I will answer in English for my colleague from Edmonton—Sherwood Park.
If he were a Liberal and not a Conservative, I guess the member would say that he is from Sherwood forest, because the Liberals love branding themselves as Robin Hood trying to help the poor, but the actual fact is that the Liberals do not believe in anything. They talk a good game when it comes to social programs and social justice, but they actually do not believe in anything.
Although I do disagree with the budgetary choices of the Conservative government, they exist, they are there, and the Conservatives themselves hold out for the fact that they are going to reduce by 14% the proportion. It is not a question of the global mass. The 800,000 workers do not change anything in the proportion.
The proportion of what is coming in from taxpayers individually is going to go up by 12%. The proportion of what is coming in from corporations is going to go down by 14%. Those are the numbers. It is in the Conservative budget in table 5.4. The member can look up the numbers. They are irrefutable.
However, what is even more important is what was done as a budgetary choice in the fall, with $14 billion in tax cuts for the most profitable corporations. In Ontario or Quebec, where the soaring Canadian dollar is making it more and more difficult to export, manufacturing jobs have been lost by the hundreds of thousands and we are suffering terribly in the forestry sector.

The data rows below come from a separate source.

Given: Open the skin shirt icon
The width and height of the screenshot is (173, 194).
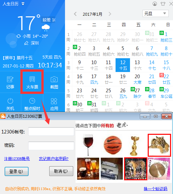Looking at the screenshot, I should (x=163, y=4).
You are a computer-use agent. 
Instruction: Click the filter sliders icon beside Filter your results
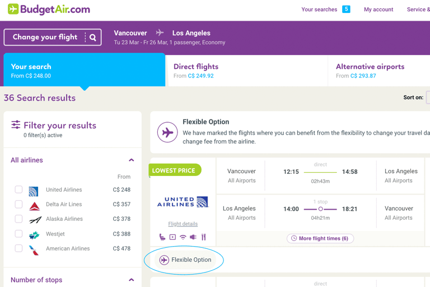click(x=16, y=124)
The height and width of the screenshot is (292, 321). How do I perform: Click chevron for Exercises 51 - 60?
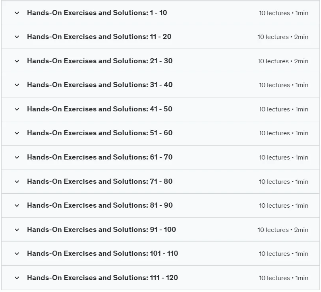click(x=17, y=133)
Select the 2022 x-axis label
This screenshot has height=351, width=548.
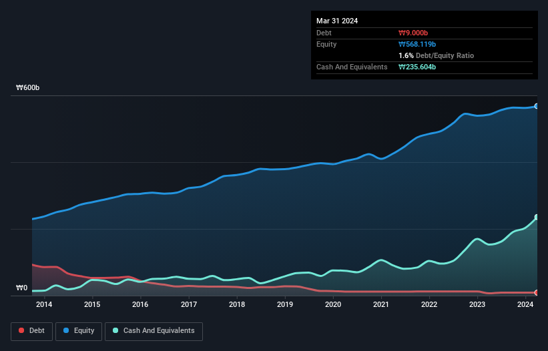point(429,305)
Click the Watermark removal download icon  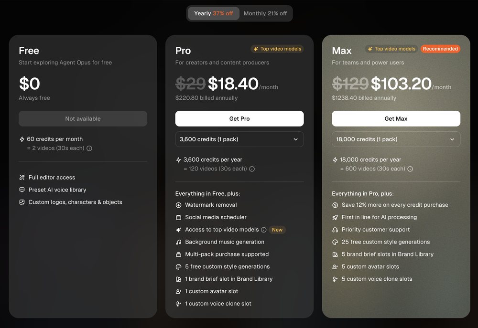point(179,205)
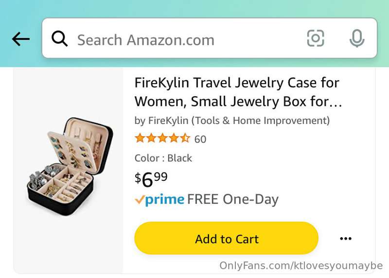Open the camera lens scan icon

coord(316,38)
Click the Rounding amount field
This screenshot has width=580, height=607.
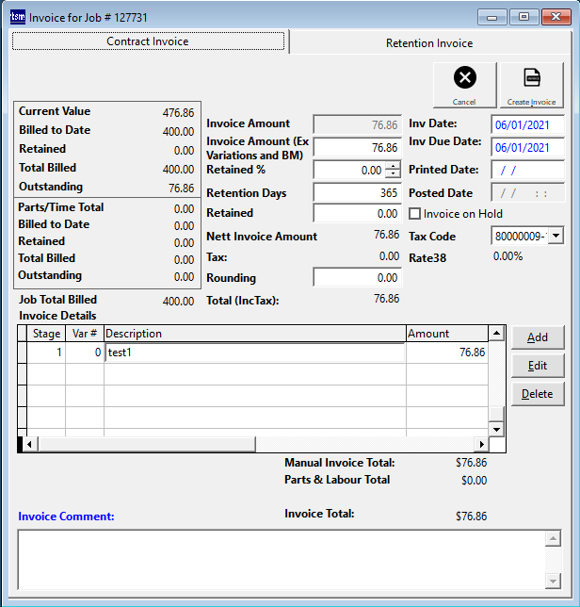(357, 278)
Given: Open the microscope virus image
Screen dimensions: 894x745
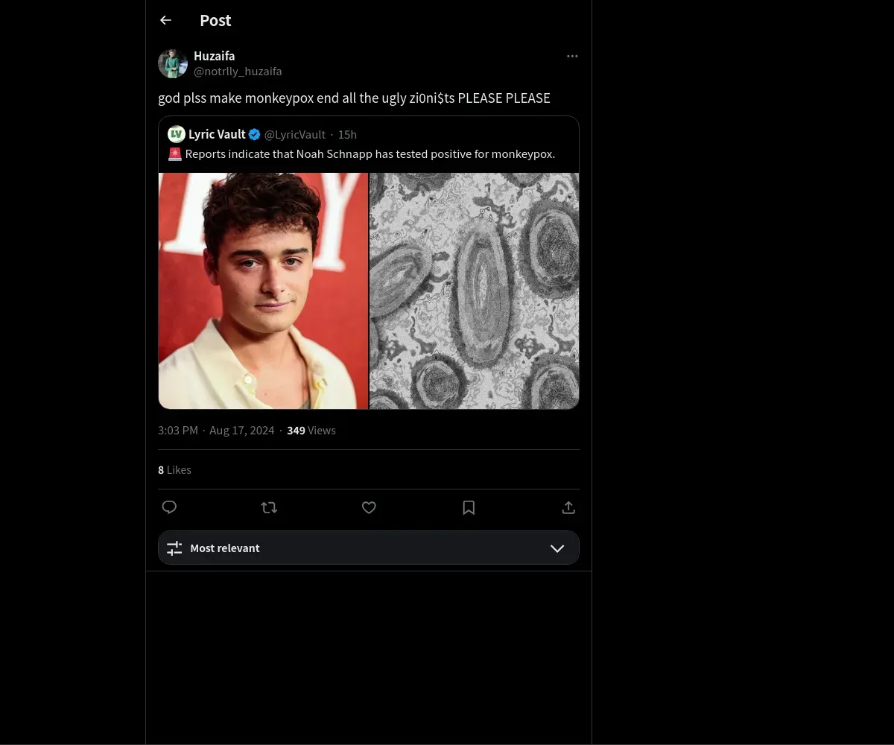Looking at the screenshot, I should 475,291.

The Minister of Finance stands up in the House all the time and says that he gave all those tax breaks and that is how he is helping corporations. The problem is that if a company did not make a profit last year it did not pay any taxes, so it is not getting any of those tax breaks. If the company is called EnCana, if it is based in Alberta, and if it is making a small fortune in profits, it just got a cheque for several tens of millions of dollars from the Canadian taxpayer. That is the problem.